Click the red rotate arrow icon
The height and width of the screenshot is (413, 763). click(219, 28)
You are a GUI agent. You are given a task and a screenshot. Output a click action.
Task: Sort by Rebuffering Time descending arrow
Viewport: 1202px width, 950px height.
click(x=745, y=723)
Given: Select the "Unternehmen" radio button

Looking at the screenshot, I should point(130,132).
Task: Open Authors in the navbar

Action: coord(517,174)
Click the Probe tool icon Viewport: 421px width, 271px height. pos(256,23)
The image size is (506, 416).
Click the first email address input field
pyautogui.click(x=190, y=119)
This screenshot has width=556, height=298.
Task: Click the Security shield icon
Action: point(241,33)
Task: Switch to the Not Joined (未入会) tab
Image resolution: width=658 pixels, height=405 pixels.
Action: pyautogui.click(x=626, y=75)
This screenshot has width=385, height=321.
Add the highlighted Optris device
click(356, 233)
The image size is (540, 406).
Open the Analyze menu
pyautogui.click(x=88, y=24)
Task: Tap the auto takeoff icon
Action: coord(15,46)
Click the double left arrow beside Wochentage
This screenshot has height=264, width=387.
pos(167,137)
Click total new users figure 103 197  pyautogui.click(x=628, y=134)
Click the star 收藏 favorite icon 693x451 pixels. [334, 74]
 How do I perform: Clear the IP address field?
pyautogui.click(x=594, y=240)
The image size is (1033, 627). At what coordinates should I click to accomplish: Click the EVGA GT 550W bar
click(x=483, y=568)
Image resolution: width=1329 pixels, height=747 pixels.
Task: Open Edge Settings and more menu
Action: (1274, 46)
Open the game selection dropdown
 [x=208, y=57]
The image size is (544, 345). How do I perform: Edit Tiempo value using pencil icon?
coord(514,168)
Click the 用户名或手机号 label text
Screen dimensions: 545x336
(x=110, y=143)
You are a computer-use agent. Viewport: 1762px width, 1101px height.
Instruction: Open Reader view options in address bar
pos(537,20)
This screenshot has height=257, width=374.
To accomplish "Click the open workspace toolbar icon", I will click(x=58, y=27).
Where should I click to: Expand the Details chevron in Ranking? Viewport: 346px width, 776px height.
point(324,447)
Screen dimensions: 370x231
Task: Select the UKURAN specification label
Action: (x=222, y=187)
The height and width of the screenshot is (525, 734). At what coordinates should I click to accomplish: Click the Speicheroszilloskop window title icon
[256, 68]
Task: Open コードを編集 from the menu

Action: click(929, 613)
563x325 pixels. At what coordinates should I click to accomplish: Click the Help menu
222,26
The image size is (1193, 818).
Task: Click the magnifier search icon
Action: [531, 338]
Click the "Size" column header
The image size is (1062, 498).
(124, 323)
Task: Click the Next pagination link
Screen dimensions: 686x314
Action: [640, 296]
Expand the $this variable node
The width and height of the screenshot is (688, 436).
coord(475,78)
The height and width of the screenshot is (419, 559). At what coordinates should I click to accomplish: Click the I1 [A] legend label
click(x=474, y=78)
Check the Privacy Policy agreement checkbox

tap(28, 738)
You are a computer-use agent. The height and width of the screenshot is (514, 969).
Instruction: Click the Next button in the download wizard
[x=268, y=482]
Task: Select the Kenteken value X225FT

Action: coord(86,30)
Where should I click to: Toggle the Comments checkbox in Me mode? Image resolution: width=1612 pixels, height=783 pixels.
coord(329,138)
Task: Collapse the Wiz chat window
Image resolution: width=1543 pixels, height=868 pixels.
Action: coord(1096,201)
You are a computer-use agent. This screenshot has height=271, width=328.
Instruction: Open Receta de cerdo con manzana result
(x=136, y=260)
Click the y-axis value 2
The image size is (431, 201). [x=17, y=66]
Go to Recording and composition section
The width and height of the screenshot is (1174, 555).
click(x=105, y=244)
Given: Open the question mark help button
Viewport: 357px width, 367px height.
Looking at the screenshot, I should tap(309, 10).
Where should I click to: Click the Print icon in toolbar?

SET PROBLEM: Quote the lines above exactly as they appear, from the first to the last.

REPLY TO THE EXERCISE:
Click the red rotate arrow icon
The height and width of the screenshot is (413, 763). click(219, 28)
You are a GUI agent. You are given a task and a screenshot. Output a click action.
Task: Sort by Rebuffering Time descending arrow
Viewport: 1202px width, 950px height.
click(x=745, y=723)
Given: Select the "Unternehmen" radio button

Looking at the screenshot, I should point(130,132).
Task: Open Authors in the navbar

Action: coord(517,174)
Click the Probe tool icon Viewport: 421px width, 271px height. pos(256,23)
The image size is (506, 416).
Click the first email address input field
pyautogui.click(x=190, y=119)
This screenshot has width=556, height=298.
Task: Click the Security shield icon
Action: point(241,33)
Task: Switch to the Not Joined (未入会) tab
Image resolution: width=658 pixels, height=405 pixels.
Action: pyautogui.click(x=626, y=75)
This screenshot has width=385, height=321.
Add the highlighted Optris device
click(356, 233)
The image size is (540, 406).
Open the Analyze menu
pyautogui.click(x=88, y=24)
Task: Tap the auto takeoff icon
Action: coord(15,46)
Click the double left arrow beside Wochentage
This screenshot has height=264, width=387.
pos(167,137)
Click total new users figure 103 197  pyautogui.click(x=628, y=134)
Click the star 收藏 favorite icon 693x451 pixels. [334, 74]
 How do I perform: Clear the IP address field?
pyautogui.click(x=594, y=240)
The image size is (1033, 627). At what coordinates should I click to accomplish: Click the EVGA GT 550W bar
click(x=483, y=568)
Image resolution: width=1329 pixels, height=747 pixels.
Task: Open Edge Settings and more menu
Action: (1274, 46)
Open the game selection dropdown
 [x=208, y=57]
The image size is (544, 345). How do I perform: Edit Tiempo value using pencil icon?
coord(514,168)
Click the 用户名或手机号 label text
Screen dimensions: 545x336
(x=110, y=143)
You are a computer-use agent. Viewport: 1762px width, 1101px height.
Instruction: Open Reader view options in address bar
pos(537,20)
This screenshot has height=257, width=374.
To accomplish "Click the open workspace toolbar icon", I will click(x=58, y=27).
Where should I click to: Expand the Details chevron in Ranking? Viewport: 346px width, 776px height.
point(324,447)
Screen dimensions: 370x231
Task: Select the UKURAN specification label
Action: (x=222, y=187)
The height and width of the screenshot is (525, 734). At what coordinates should I click to accomplish: Click the Speicheroszilloskop window title icon
[256, 68]
Task: Open コードを編集 from the menu

Action: click(929, 613)
563x325 pixels. At what coordinates should I click to accomplish: Click the Help menu
222,26
The image size is (1193, 818).
Task: Click the magnifier search icon
Action: [531, 338]
Click the "Size" column header
The image size is (1062, 498).
(124, 323)
Task: Click the Next pagination link
Screen dimensions: 686x314
Action: [640, 296]
Expand the $this variable node
The width and height of the screenshot is (688, 436).
coord(475,78)
The height and width of the screenshot is (419, 559). At what coordinates should I click to accomplish: Click the I1 [A] legend label
click(x=474, y=78)
Check the Privacy Policy agreement checkbox

tap(28, 738)
You are a computer-use agent. The height and width of the screenshot is (514, 969).
Instruction: Click the Next button in the download wizard
[x=268, y=482]
Task: Select the Kenteken value X225FT

Action: coord(86,30)
Where should I click to: Toggle the Comments checkbox in Me mode? Image resolution: width=1612 pixels, height=783 pixels.
coord(329,138)
Task: Collapse the Wiz chat window
Image resolution: width=1543 pixels, height=868 pixels.
Action: coord(1096,201)
You are a computer-use agent. This screenshot has height=271, width=328.
Instruction: Open Receta de cerdo con manzana result
(x=136, y=260)
Click the y-axis value 2
The image size is (431, 201). [x=17, y=66]
Go to Recording and composition section
The width and height of the screenshot is (1174, 555).
click(x=105, y=244)
Given: Open the question mark help button
Viewport: 357px width, 367px height.
Looking at the screenshot, I should tap(309, 10).
Where should I click to: Click the Print icon in toolbar?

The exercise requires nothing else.